Protesters rallying at Meriden Superior Court say judicial marshals in our state are helping ICE “exploit” Connecticut court houses.
The state’s judicial marshal services says that’s just not the case.
Director of Judicial Marshal Services O’Donovan Murphy says despite claims from protesters, his agency only detains about 1/3rd of the requests they receive from ICE.
He says this percentage has been consistent since the state’s Trust Act went into effect a couple of years ago.
The Trust Act sets conditions for state and local law enforcement authorities for voluntarily cooperating with ICE.
“So the Trust Act narrowed it down to 7 factors. We primarily go by the fact that whether or not there is a final order, whether the person poses some unusual risk to the community, if they’re in the terrorism database, if they are a fugitive of justice in another state or they have an outstanding warrant in this state,” said Murphy.
Protesters say Wednesday’s rally is just the beginning of their campaign to demand changes like firing judicial marshals who enable ICE violence in court and banning ICE in court houses all together, according to CT Immigration Rights Alliance and other organizing groups in their rally invitation to the community.

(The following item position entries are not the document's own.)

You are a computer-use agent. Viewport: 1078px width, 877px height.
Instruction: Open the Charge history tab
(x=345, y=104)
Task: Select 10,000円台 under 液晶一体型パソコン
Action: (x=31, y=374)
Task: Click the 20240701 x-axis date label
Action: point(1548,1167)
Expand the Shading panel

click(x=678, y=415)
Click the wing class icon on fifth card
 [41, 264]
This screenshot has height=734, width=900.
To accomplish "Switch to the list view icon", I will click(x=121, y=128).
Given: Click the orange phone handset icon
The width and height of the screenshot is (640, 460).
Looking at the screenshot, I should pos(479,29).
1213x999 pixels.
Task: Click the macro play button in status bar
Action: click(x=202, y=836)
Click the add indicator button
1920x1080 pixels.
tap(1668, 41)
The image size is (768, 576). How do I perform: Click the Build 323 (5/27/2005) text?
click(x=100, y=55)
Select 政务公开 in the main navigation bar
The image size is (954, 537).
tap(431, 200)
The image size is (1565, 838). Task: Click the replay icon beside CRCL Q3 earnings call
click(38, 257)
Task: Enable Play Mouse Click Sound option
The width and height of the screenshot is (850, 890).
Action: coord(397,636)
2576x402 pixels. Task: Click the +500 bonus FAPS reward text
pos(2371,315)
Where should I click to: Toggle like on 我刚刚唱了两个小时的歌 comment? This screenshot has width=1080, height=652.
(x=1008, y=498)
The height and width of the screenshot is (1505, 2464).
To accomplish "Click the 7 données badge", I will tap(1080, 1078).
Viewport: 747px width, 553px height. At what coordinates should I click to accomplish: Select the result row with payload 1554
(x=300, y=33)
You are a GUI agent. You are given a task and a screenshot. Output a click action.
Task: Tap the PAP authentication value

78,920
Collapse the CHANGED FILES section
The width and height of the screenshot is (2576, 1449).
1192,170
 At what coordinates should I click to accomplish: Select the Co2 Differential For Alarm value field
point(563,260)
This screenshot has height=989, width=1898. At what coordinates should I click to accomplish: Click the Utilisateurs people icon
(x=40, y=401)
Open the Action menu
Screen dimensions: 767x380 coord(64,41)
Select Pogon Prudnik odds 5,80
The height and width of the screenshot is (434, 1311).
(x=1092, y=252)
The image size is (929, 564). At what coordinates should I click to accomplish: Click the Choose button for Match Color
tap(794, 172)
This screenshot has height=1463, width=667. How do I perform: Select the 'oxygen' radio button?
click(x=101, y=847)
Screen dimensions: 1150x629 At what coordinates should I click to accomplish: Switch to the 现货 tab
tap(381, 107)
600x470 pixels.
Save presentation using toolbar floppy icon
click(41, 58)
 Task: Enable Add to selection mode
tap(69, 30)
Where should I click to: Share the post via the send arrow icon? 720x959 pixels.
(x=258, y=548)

“It’s very simple we want to hold a process that is broken accountable for misconduct of hate and segregation and discrimination against members of our community,” said Meriden City Councilman Miguel Castro, who is also behind the charge.
He spoke out at the rally Wednesday as he continues to be embroiled in a legal battle with the state. Castro is accused of assaulting two judicial marshals during an immigration protest last year. He says his arrest was unjustified.
“We want to open an investigation to determine the legitimacy of every state marshal in this court house have provided to state and local authorities. They have inflicted in one way or another pain and hardship to families in our community,” said Castro.
While the state’s director of Judicial Marshal Services can’t comment on Castro’s case, he wants to make it clear that his agency follows guidelines laid down by the state’s Trust Act.
"The ICE detainers are screened in a way that we make the final decision and no marshal has the ability to make that decision other than ourselves up at the administrative office and we go through a lot of hoops to make sure we’re doing it correct.”
Murphy understands immigration concerns are at the forefront of our country right now, but despite some public perception, he says the number of detainer requests they receive from ICE are down, as well as the number of their detainments.
According to judicial branch documents, ICE has requested about 370 detainers in the past 24 months from judicial marshal services and only about 100 were honored “and the public should know, one, we’re sympathetic to anybody being taken into custody not just ICE. There are people taken on warrants all the time and we’re sympathetic to that.”
Updates believed to toughen up the Trust Act were passed by state lawmakers this session, but protesters say they’ll be pushing for more protective legislation.
We reached out to ICE who says the goal of civil immigration enforcement inside courthouses is to “arrest and ultimately remove individuals from the U.S. who pose a public safety risk” like convicted felons and sex offenders, among others.